Task goal: Rewrite all lines of the data below as a numbered list, leaving out the blank lines.

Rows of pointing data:
:::::

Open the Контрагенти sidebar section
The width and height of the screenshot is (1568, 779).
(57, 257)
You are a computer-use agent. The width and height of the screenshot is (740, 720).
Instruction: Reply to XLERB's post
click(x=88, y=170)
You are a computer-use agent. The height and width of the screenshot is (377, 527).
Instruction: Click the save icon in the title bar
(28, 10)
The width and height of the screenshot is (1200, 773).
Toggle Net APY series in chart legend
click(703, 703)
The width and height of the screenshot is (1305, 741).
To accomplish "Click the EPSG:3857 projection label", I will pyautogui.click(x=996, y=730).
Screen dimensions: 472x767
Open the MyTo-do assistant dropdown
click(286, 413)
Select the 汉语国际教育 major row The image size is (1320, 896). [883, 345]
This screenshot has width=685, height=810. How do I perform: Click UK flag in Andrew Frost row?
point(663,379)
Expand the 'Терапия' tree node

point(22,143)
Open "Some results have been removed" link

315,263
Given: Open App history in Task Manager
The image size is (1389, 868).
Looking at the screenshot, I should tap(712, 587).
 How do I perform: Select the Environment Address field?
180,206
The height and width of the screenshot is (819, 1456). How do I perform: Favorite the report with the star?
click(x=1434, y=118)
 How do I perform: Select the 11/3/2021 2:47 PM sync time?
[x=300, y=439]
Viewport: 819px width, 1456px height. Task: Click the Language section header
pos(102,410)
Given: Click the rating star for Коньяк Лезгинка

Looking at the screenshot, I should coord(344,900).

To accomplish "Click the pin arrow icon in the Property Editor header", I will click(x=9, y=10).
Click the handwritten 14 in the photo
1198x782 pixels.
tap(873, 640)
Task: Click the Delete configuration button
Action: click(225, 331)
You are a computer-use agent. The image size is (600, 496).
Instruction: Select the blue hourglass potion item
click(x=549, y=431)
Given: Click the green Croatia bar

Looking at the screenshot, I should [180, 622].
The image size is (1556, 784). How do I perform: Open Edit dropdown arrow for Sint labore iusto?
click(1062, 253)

:::::

Full output:
1. Open the Контрагенти sidebar section
2. The width and height of the screenshot is (1568, 779).
3. (57, 257)
4. You are a computer-use agent. The width and height of the screenshot is (740, 720).
5. Instruction: Reply to XLERB's post
6. click(x=88, y=170)
7. You are a computer-use agent. The height and width of the screenshot is (377, 527).
8. Instruction: Click the save icon in the title bar
9. (28, 10)
10. The width and height of the screenshot is (1200, 773).
11. Toggle Net APY series in chart legend
12. click(703, 703)
13. The width and height of the screenshot is (1305, 741).
14. To accomplish "Click the EPSG:3857 projection label", I will pyautogui.click(x=996, y=730).
15. Screen dimensions: 472x767
16. Open the MyTo-do assistant dropdown
17. click(286, 413)
18. Select the 汉语国际教育 major row The image size is (1320, 896). [883, 345]
19. This screenshot has width=685, height=810. How do I perform: Click UK flag in Andrew Frost row?
20. point(663,379)
21. Expand the 'Терапия' tree node
22. point(22,143)
23. Open "Some results have been removed" link
24. 315,263
25. Given: Open App history in Task Manager
26. The image size is (1389, 868).
27. Looking at the screenshot, I should tap(712, 587).
28.  How do I perform: Select the Environment Address field?
29. 180,206
30. The height and width of the screenshot is (819, 1456). How do I perform: Favorite the report with the star?
31. click(x=1434, y=118)
32.  How do I perform: Select the 11/3/2021 2:47 PM sync time?
33. [x=300, y=439]
34. Viewport: 819px width, 1456px height. Task: Click the Language section header
35. pos(102,410)
36. Given: Click the rating star for Коньяк Лезгинка
37. Looking at the screenshot, I should coord(344,900).
38. To accomplish "Click the pin arrow icon in the Property Editor header", I will click(x=9, y=10).
39. Click the handwritten 14 in the photo
40. 1198x782 pixels.
41. tap(873, 640)
42. Task: Click the Delete configuration button
43. Action: click(225, 331)
44. You are a computer-use agent. The image size is (600, 496).
45. Instruction: Select the blue hourglass potion item
46. click(x=549, y=431)
47. Given: Click the green Croatia bar
48. Looking at the screenshot, I should [180, 622].
49. The image size is (1556, 784). How do I perform: Open Edit dropdown arrow for Sint labore iusto?
50. click(1062, 253)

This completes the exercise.